第74話 壊れゆく騎士、空虚な金の瞳
翌日、一人で人事に行った。初めて護衛なしで庁舎を歩き回れる。私は自由だ。
ランベルトと面談し、魔法陣課に行くことになった。
自分が帰るための魔法陣に、少しでも貢献したいと思う。
◇◇◇◇◇
その頃、レオンはオーブリーを問い詰めていた。
「なぜ、お前がサーヤの面倒を見る?」
「大臣に言われたし、お前の次に親しいのは俺だろう?」
「なぜ、俺じゃない?」
「今はまだ、お前のせいで帰れなかったと思って気が立っているんだ。少し落ち着くまで待て」
「どれくらい待てばいい?」
「そこまでは、わからない」
「そんなに長く離れてはいられない」
「……そういうことを言うほど、距離を置かれると思うぞ」
オーブリーは、「一緒にいたら、帰れない気がして」という沙弥の言葉を思い出した。
(これは、確かに……)
少しの間も離れていられないなら、自分の国に帰してもらえるはずなどないと、思ってしまうのも無理はない。
◇◇◇◇◇
沙弥は魔法陣課で働き始め、レオンは通常の騎士団の仕事に復帰した。
表面上は穏やかな毎日が戻ったように見えた。だが……。
「最近のレオンの鍛錬は、鬼気迫るものがあるな」
「ああ、 ケントが帰ってからだろ。サーヤとは破局したらしいし」
「新人に稽古をつけていたが、手加減なしで可哀想だったぞ」
「口数も、サーヤが来る前より減ったしな」
レオンの心は徐々に蝕まれていた。
◇◇◇◇◇
沙弥がオーブリーに言う。
「レオンさんからいただいた装飾品を、お返ししようと思うんです」
「なぜ?」
「どれも高価なものだと思うので、お別れしたのに、いただいたままなのは申し訳なくて……」
「……それは、やめてやってくれ」
「どうしてですか?」
「あいつは、返してほしいなんて思っていないはずだ」
「でも……」
「サーヤが贈ったものも返してほしいのか?」
「いえ、そんなことはありません。もし持っていたくなければ捨ててしまっていただいても構いませんけど」
レオンは今でもサーヤにもらった装飾品を身に着けている。サーヤに贈ったものを突き返されたらショックを受けるだろう。これ以上、あいつに傷ついてほしくない。

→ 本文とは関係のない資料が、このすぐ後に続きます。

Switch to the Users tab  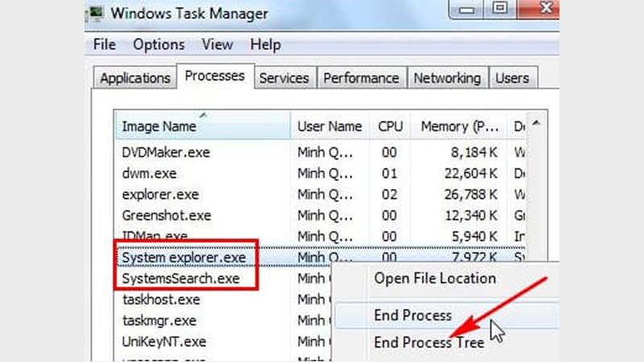tap(513, 78)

「どうしても持っていたくなければ、俺が預かっていてもいい。だから、あいつに返すのだけはやめてやってほしい」
「わかりました。持っていたくないというわけではないので、お預かりしておきます」
「『日本』では、別れた後で、もらったものを返すのが普通なのか?」
「普通ではありませんけど、返せと言われたり、あまり高価なものや、婚約指輪などは返すこともあります」
「ルーキスにはそういう習慣はないから、気にすることはない」
なんとか返すことは思いとどまってくれたようだ。
オーブリーは、ほっと胸を撫でおろした。
◇◇◇◇◇
レオンは少しおかしい。誰もが気づき始めていた。
任務はきちんとこなす。だがそれは、あらかじめプログラムされたことを実行しているに過ぎなかった。

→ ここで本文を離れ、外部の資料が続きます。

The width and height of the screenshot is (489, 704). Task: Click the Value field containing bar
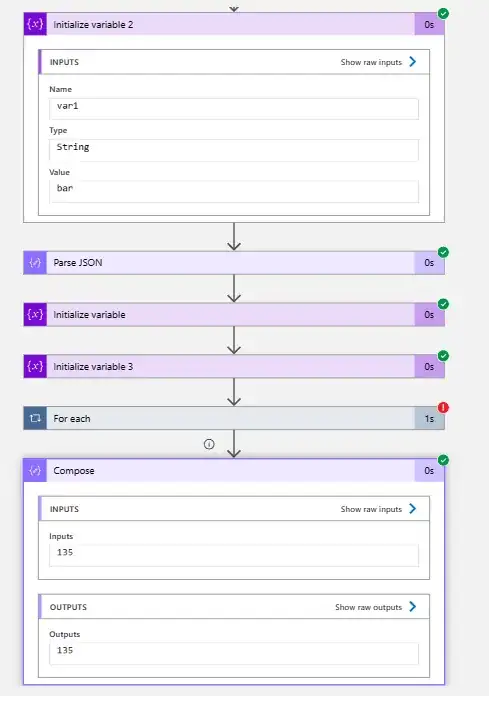tap(234, 191)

まったく笑わない。必要なこと以外話さない。金色の瞳は、何も映していない……。
「レオンは、壊れたかもしれない」
誰もがそう案じていた。
そして、その原因にも、皆うっすらと気づいていた。
◇◇◇◇◇
ある日、沙弥は魔法陣課のお使いで騎士団の詰所に書類を届けに行った。
その帰り、訓練場の近くを通りがかると、剣の音が聞こえた。
(懐かしいな。賢斗がいた頃、訓練の様子をときどき見にきたっけ……)
そのまま、訓練場に足を向けてみた。
そこにいたのは、レオンだった。
一瞬、立ち去ろうかと思ったが、彼の様子に目を離せなくなった。
相手にしているのは新人らしく、ピカピカのマントを羽織っている。
その足元は、ふらふらだ。どう見ても限界を超えている。
それなのに……。
「遅い!」
レオンの声が飛び、容赦なく打ち込む。
やがて相手は崩れ落ちる。
「立て!」
立ち上がった相手に、さらに打ち込む。
(あれは、誰?)
自分の知っているレオンではない。
任務に厳しいことは知っている。
だが、あれは……指導に見えない……。愛が感じられない。
(あれは、本当にレオンさん?)
ただ機械的に、冷徹に、相手を叩き伏せている。
そんな人ではなかったはずなのに……。
大きな違和感と、かすかな戦慄を胸に抱いて、沙弥は訓練場をあとにした。